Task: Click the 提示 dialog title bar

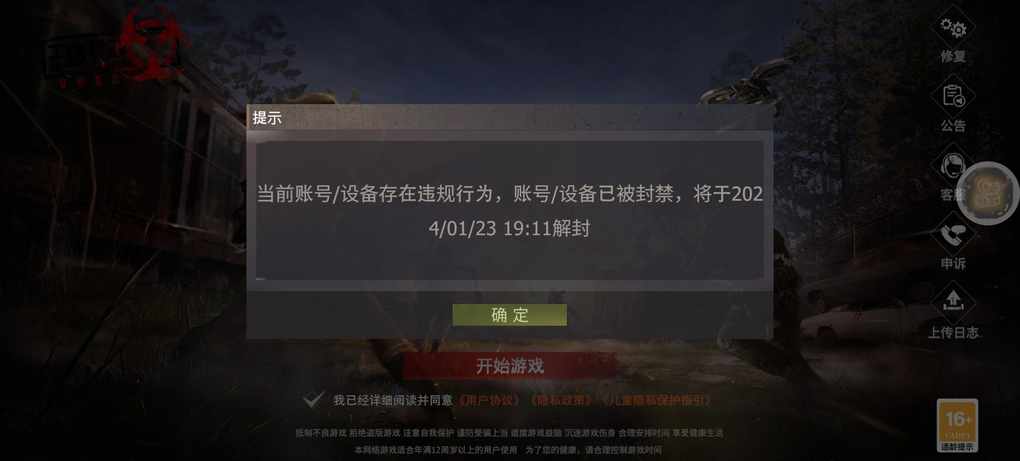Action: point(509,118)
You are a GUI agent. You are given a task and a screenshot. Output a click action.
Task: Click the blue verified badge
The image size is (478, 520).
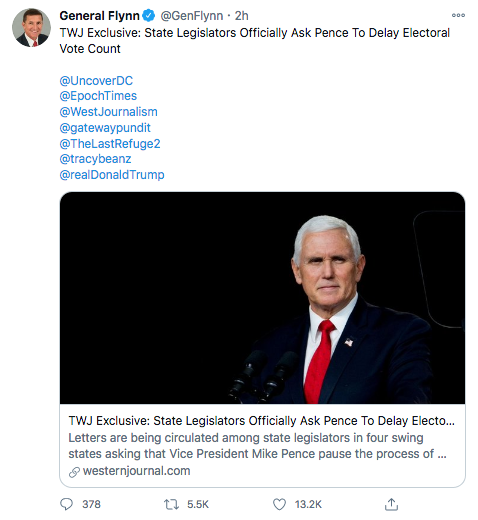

****************************************

What the exercise asks:
Return every line of the records exactly as given, pictures excluded.

Written response:
Task: Click the 提示 dialog title bar

Action: point(509,118)
You are a GUI agent. You are given a task and a screenshot. Output a click action.
Task: Click the blue verified badge
The image size is (478, 520).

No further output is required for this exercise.